To be done:
Write out each of the rows below word for word, leaving nothing out and changing nothing.

Excerpted records:
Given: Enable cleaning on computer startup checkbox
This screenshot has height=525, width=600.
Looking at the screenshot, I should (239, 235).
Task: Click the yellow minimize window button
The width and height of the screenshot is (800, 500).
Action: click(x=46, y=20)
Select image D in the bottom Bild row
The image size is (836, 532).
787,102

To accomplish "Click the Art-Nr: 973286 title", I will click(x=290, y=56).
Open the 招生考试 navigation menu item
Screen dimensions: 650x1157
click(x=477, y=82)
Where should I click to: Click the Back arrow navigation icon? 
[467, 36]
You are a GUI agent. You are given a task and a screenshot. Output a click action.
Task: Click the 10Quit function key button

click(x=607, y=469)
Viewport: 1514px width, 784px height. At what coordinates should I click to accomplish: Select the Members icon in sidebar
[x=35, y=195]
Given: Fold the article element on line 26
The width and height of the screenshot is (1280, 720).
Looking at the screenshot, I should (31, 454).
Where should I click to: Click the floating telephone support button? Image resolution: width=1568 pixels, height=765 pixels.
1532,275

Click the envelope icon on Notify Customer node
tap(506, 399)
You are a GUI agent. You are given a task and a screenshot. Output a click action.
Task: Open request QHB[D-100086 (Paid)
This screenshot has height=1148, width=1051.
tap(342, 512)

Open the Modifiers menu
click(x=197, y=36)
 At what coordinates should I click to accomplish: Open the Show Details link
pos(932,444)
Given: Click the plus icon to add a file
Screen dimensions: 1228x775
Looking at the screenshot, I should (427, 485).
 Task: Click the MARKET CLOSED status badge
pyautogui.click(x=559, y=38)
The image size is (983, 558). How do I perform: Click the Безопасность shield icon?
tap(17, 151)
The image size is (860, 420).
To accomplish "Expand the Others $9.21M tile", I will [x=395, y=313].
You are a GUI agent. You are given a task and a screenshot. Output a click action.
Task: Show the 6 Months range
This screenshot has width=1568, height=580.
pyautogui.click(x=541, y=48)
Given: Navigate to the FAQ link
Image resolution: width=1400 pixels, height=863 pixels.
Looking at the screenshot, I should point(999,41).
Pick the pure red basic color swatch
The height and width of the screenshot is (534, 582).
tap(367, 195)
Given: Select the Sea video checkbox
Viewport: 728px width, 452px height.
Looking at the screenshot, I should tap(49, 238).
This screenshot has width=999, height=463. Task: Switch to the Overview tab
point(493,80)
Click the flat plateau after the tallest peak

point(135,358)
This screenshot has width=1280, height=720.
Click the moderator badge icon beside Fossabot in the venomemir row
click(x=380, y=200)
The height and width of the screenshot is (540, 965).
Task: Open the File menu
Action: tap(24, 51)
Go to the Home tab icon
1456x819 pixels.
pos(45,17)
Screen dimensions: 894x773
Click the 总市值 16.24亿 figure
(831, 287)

Result of this exercise:
Given: Enable cleaning on computer startup checkbox
This screenshot has height=525, width=600.
Looking at the screenshot, I should (239, 235).
Task: Click the yellow minimize window button
The width and height of the screenshot is (800, 500).
Action: click(x=46, y=20)
Select image D in the bottom Bild row
The image size is (836, 532).
787,102

To accomplish "Click the Art-Nr: 973286 title", I will click(x=290, y=56).
Open the 招生考试 navigation menu item
Screen dimensions: 650x1157
click(x=477, y=82)
Where should I click to: Click the Back arrow navigation icon? 
[467, 36]
You are a GUI agent. You are given a task and a screenshot. Output a click action.
Task: Click the 10Quit function key button

click(x=607, y=469)
Viewport: 1514px width, 784px height. At what coordinates should I click to accomplish: Select the Members icon in sidebar
[x=35, y=195]
Given: Fold the article element on line 26
The width and height of the screenshot is (1280, 720).
Looking at the screenshot, I should (31, 454).
Where should I click to: Click the floating telephone support button? Image resolution: width=1568 pixels, height=765 pixels.
1532,275

Click the envelope icon on Notify Customer node
tap(506, 399)
You are a GUI agent. You are given a task and a screenshot. Output a click action.
Task: Open request QHB[D-100086 (Paid)
This screenshot has height=1148, width=1051.
tap(342, 512)

Open the Modifiers menu
click(x=197, y=36)
 At what coordinates should I click to accomplish: Open the Show Details link
pos(932,444)
Given: Click the plus icon to add a file
Screen dimensions: 1228x775
Looking at the screenshot, I should (427, 485).
 Task: Click the MARKET CLOSED status badge
pyautogui.click(x=559, y=38)
The image size is (983, 558). How do I perform: Click the Безопасность shield icon?
tap(17, 151)
The image size is (860, 420).
To accomplish "Expand the Others $9.21M tile", I will [x=395, y=313].
You are a GUI agent. You are given a task and a screenshot. Output a click action.
Task: Show the 6 Months range
This screenshot has width=1568, height=580.
pyautogui.click(x=541, y=48)
Given: Navigate to the FAQ link
Image resolution: width=1400 pixels, height=863 pixels.
Looking at the screenshot, I should point(999,41).
Pick the pure red basic color swatch
The height and width of the screenshot is (534, 582).
tap(367, 195)
Given: Select the Sea video checkbox
Viewport: 728px width, 452px height.
Looking at the screenshot, I should tap(49, 238).
This screenshot has width=999, height=463. Task: Switch to the Overview tab
point(493,80)
Click the flat plateau after the tallest peak

point(135,358)
This screenshot has width=1280, height=720.
Click the moderator badge icon beside Fossabot in the venomemir row
click(x=380, y=200)
The height and width of the screenshot is (540, 965).
Task: Open the File menu
Action: tap(24, 51)
Go to the Home tab icon
1456x819 pixels.
pos(45,17)
Screen dimensions: 894x773
Click the 总市值 16.24亿 figure
(831, 287)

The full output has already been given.